The wheel loader is powered by an 801-horsepower Cat C32 ACERT engine that can be configured to meet U.S. EPA Tier 4 Final/EU Stage IV or U.S. EPA Tier 2/EU Stage IIa emissions regulations. The loader’s 14-16 cubic-yard bucket capacities offer a standard lift payload of 24 tons and high-lift payload of 21 tons.

Matched to load a Cat 775 in three passes and a Cat 777 in four passes, the 992K now offers Cat Production Measurement (CPM), the advanced payload weight measuring system that promotes cost-effective hauling by helping loader operators minimize truck under-loading and overloading.

The loader is built fire suppression ready and features fall protection tie-offs that provide fall arrest for service technicians. The 992K design includes turn signals and hazard lights, a bi-directional emergency gate, wheel chocks, and mid-rails. New performance-enhancing features include pump efficiency monitoring, improved fluid filtration, and coolant-loss monitoring. Cat Advansys G.E.T adapters maximize loader uptime with fast, hammerless installation and removal of ground engaging tools.

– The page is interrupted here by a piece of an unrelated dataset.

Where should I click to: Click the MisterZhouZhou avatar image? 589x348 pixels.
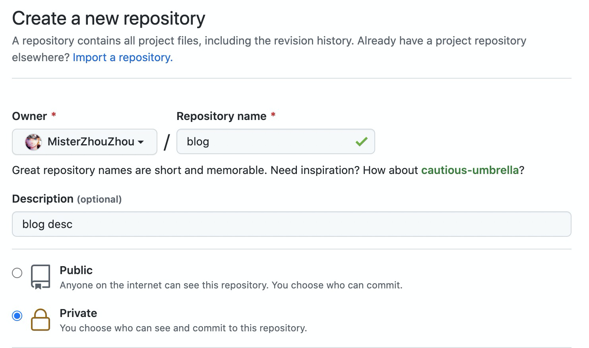tap(33, 142)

The cab features joystick controls and an updated information display with a color graphical touch screen. Additional features include centralized service centers and ground level access points to speed up service and reduce exposure to falls. The Vital Information Management System (VIMS) monitors machine health and provides operating information on critical loader functions for operators, service personnel, and fleet managers.